Springer-Vorstand Andreas Wiele werde Mitglied im Verwaltungsrat bei «Business Insider», der nach seinen Angaben am schnellsten wachsenden Seite für Wirtschaftsnachrichten. Sie hat Ausgaben für sieben Länder und will mit dem Geld ihr Wachstum beschleunigen, wie ihr Chef Henry Blodget ankündigte. Zu den bisherigen Eigentümern zählt neben Investmentgesellschaften Amazon-Chef Jeff Bezos.

Rein digitaler Ansatz

«Das Unternehmen gehört zu den Pionieren eines rein digitalen Ansatzes bei Wirtschaftsnachrichten, der von sozialen Medien und mobiler Nutzung ausgeht und sich daran orientiert, wie sich heutige und künftige Wirtschaftsführer informieren und wie sie Informationen teilen», heisst es bei Springer. Man freue sich sehr, «in die am schnellsten wachsende Wirtschaftsnachrichten-Website der Welt zu investieren, und wollen die zukünftige Entwicklung von Business Insider unterstützen».

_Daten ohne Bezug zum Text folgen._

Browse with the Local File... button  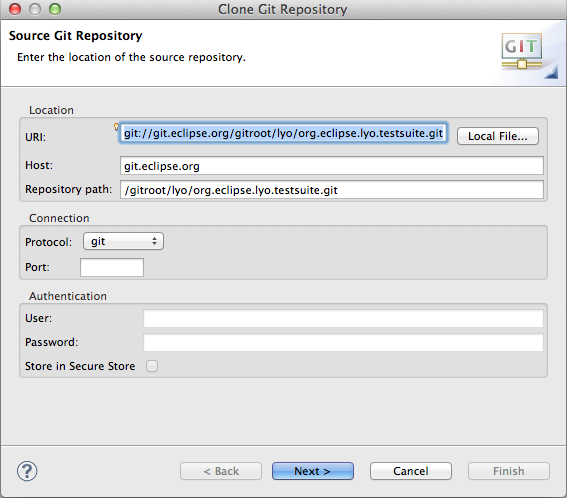[x=498, y=136]
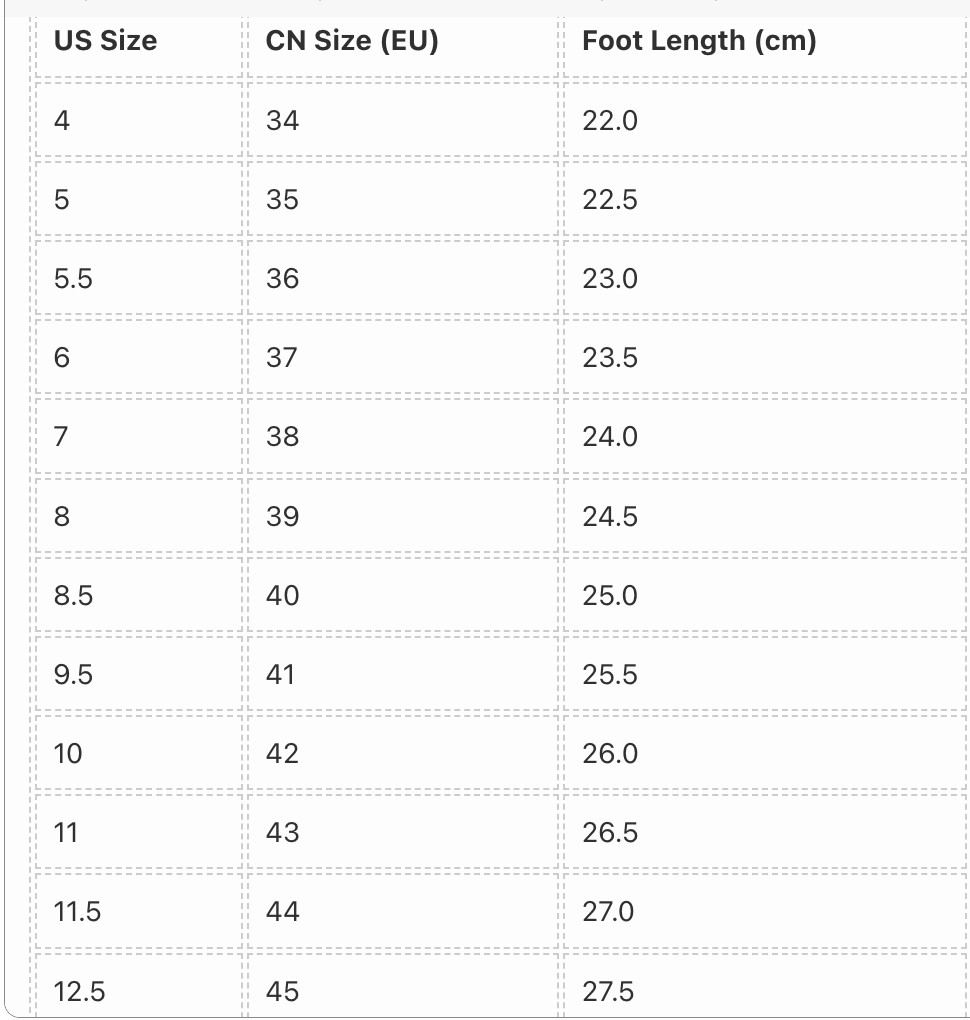The width and height of the screenshot is (970, 1020).
Task: Select CN size 40 cell
Action: point(402,595)
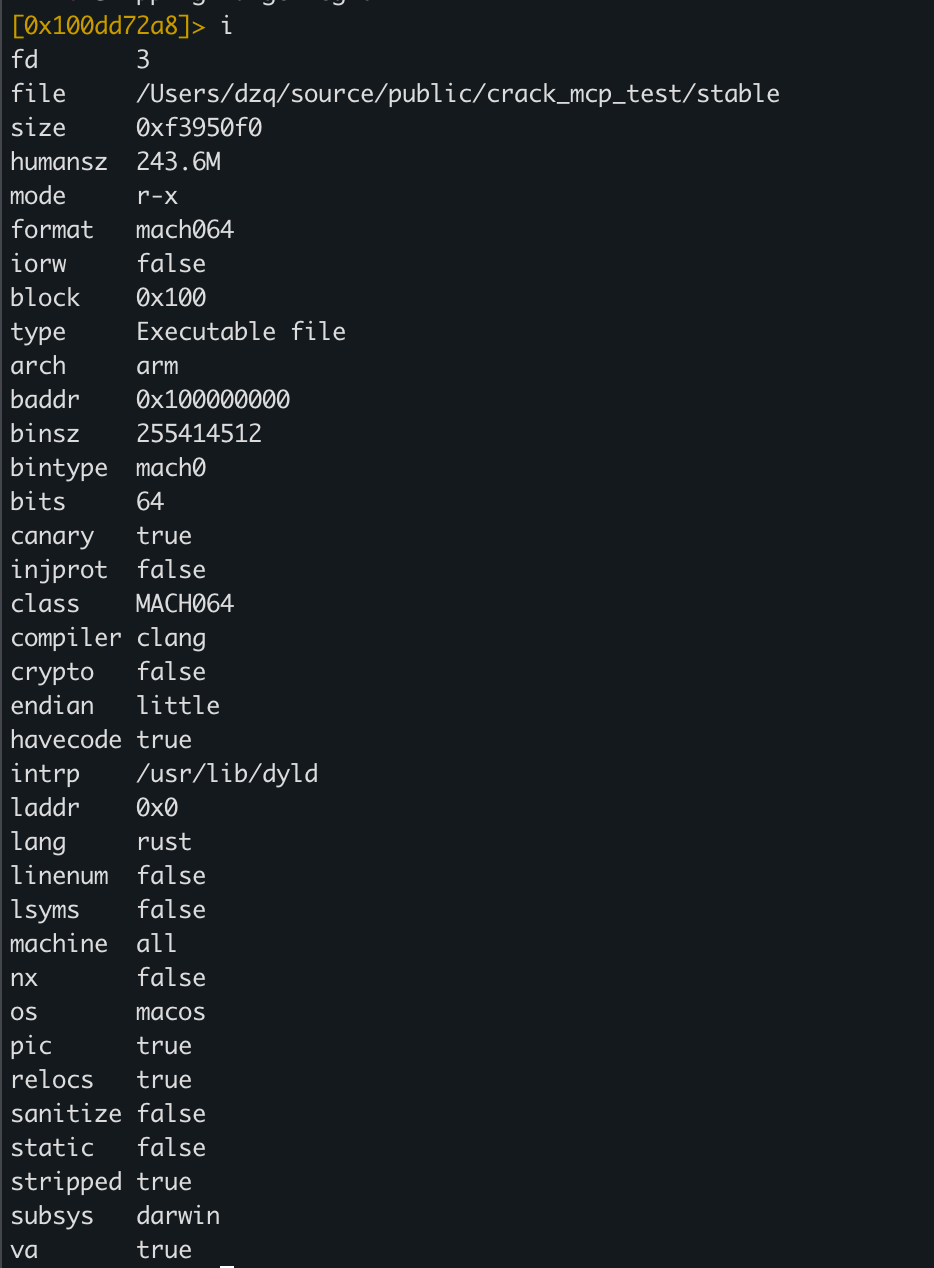The height and width of the screenshot is (1268, 934).
Task: Click the humansz value 243.6M
Action: coord(178,162)
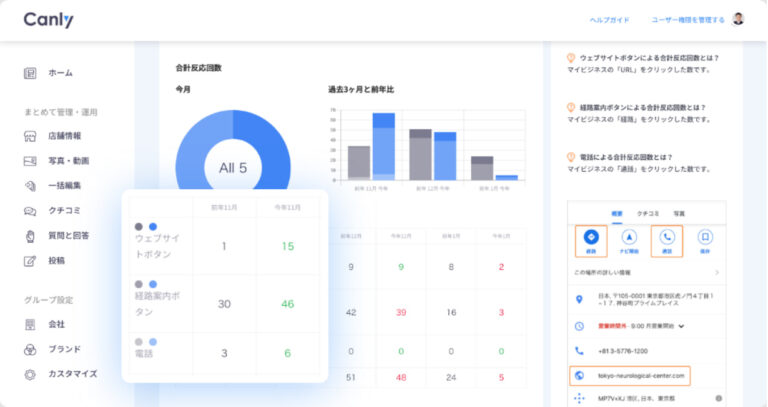Image resolution: width=768 pixels, height=407 pixels.
Task: Open 写真・動画 media icon in sidebar
Action: click(x=30, y=161)
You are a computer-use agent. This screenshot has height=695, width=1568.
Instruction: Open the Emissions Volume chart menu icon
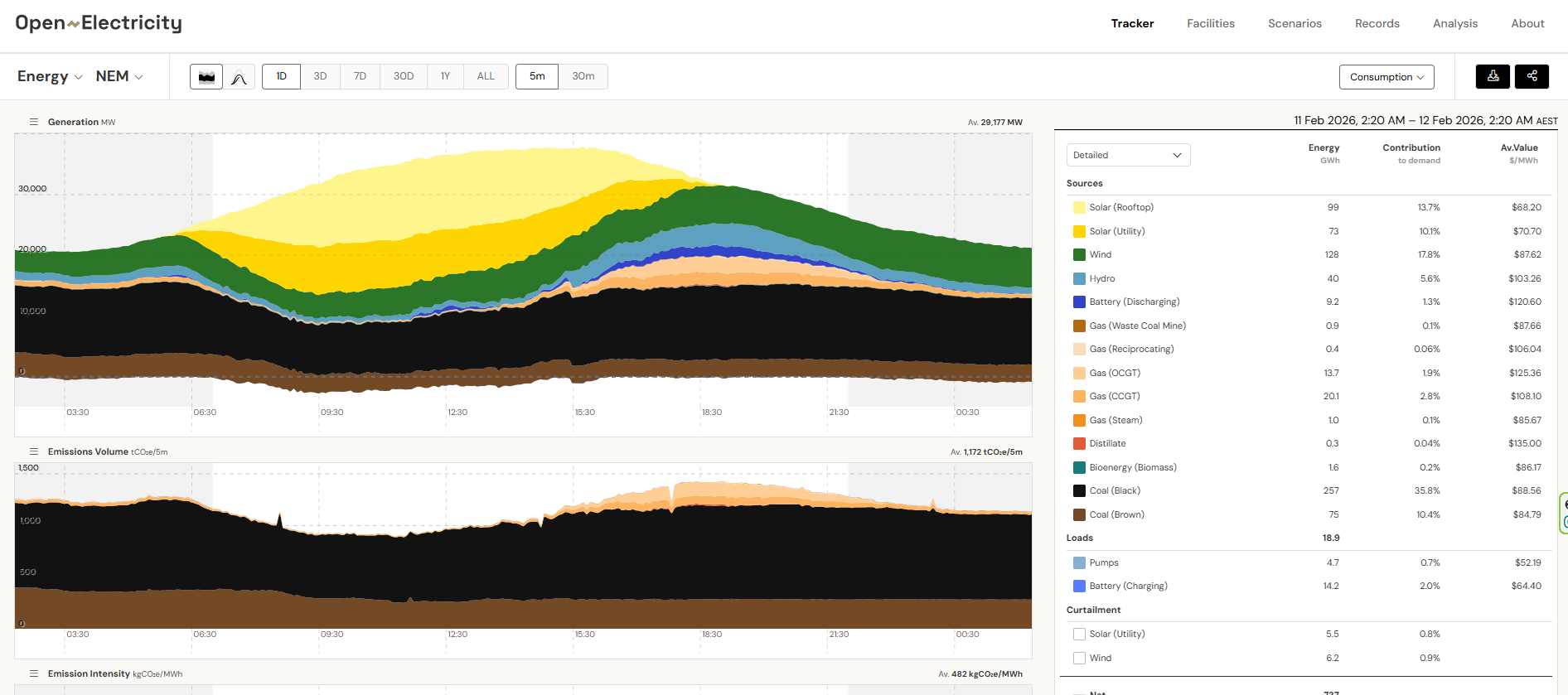[34, 451]
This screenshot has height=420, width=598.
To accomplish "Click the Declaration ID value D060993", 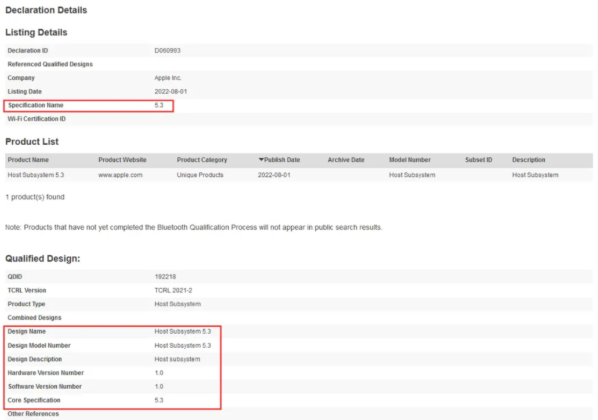I will pyautogui.click(x=167, y=51).
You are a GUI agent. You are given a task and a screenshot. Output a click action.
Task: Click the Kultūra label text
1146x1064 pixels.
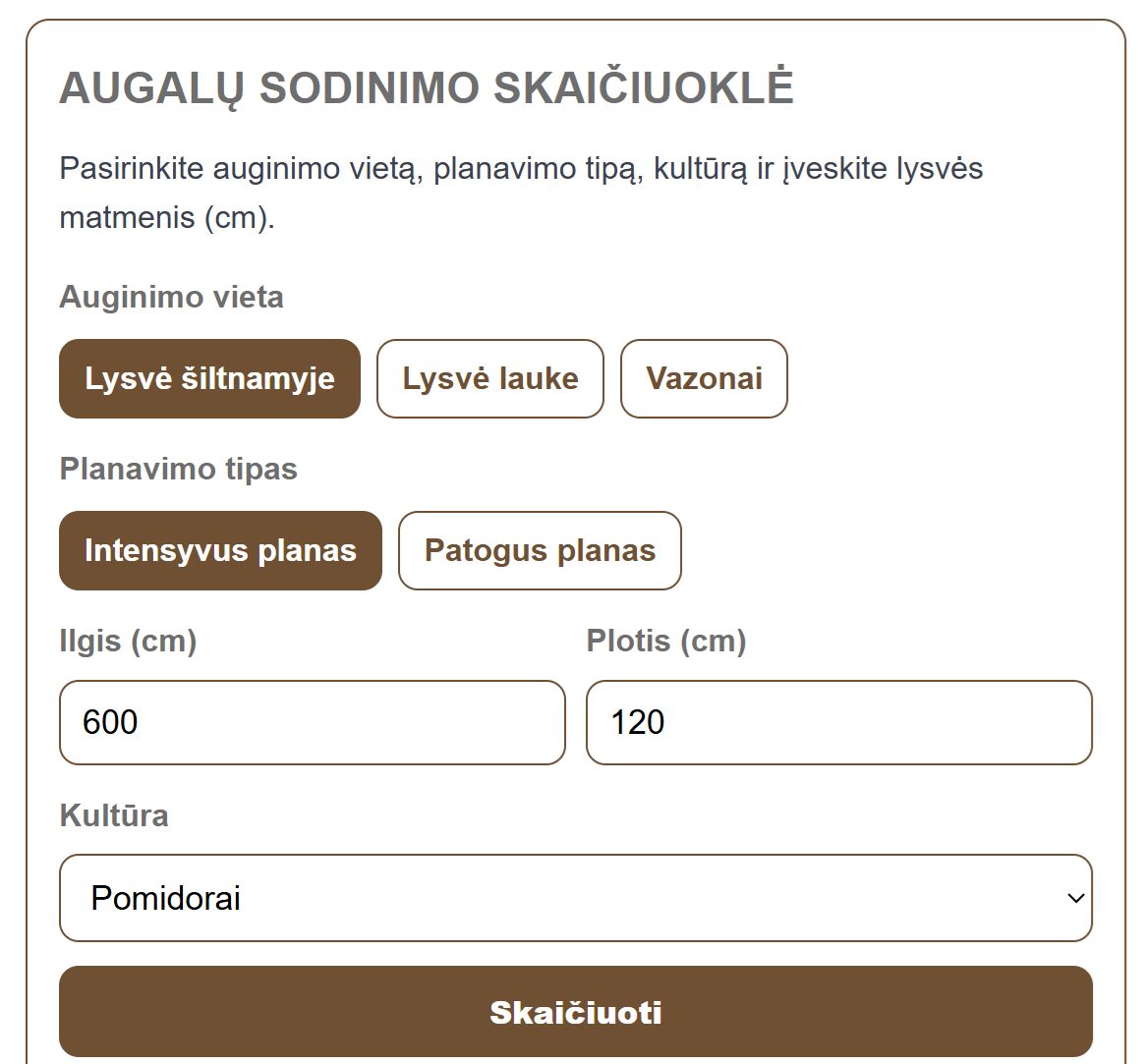(x=113, y=815)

Henry Blodget vom Business Insider zeigt sich ebenfalls erfreut. «Die heute verkündete Investition ermöglicht uns, unser Wachstum in den USA und im Ausland noch weiter zu beschleunigen», sagt er gemäss Springer-Medienmitteilung. Axel Springer sei der ideale Partner für dieses Vorhaben, führt Blodget weiter aus. «Das Unternehmen teilt unsere Vision einer vielversprechenden Zukunft für neue Medien und ist wie wir davon überzeugt, dass Leser mit rein digitalen Nachrichtenangeboten auf neue und wirkungsvolle Weise interagieren können.»